### Data under study:
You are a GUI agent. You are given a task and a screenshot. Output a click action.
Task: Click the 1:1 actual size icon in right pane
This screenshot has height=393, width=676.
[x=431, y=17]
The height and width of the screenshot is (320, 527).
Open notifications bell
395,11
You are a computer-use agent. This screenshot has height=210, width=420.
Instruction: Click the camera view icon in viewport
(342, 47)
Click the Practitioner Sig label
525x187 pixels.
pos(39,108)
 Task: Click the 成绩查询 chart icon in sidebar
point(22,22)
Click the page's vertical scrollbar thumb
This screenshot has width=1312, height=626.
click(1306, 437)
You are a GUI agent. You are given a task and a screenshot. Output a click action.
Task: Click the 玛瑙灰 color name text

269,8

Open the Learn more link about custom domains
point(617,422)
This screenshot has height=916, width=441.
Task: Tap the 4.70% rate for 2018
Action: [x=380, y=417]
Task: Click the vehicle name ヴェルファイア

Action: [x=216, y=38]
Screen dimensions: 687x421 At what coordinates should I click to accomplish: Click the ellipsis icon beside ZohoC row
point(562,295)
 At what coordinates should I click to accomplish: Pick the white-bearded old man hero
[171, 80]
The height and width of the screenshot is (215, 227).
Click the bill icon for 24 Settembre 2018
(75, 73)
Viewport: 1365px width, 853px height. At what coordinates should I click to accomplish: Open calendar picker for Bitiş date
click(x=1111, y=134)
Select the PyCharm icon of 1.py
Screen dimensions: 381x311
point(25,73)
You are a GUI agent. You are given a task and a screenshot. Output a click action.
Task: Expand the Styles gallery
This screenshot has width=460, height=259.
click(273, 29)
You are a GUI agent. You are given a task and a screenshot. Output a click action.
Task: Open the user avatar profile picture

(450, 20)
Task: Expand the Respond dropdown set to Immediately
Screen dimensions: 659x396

### Exercise prompt:
The line containing "Task: Expand the Respond" and every line after it, through the end of the records above: output exactly those, and nothing else.

### Solution:
Task: Expand the Respond dropdown set to Immediately
Screen dimensions: 659x396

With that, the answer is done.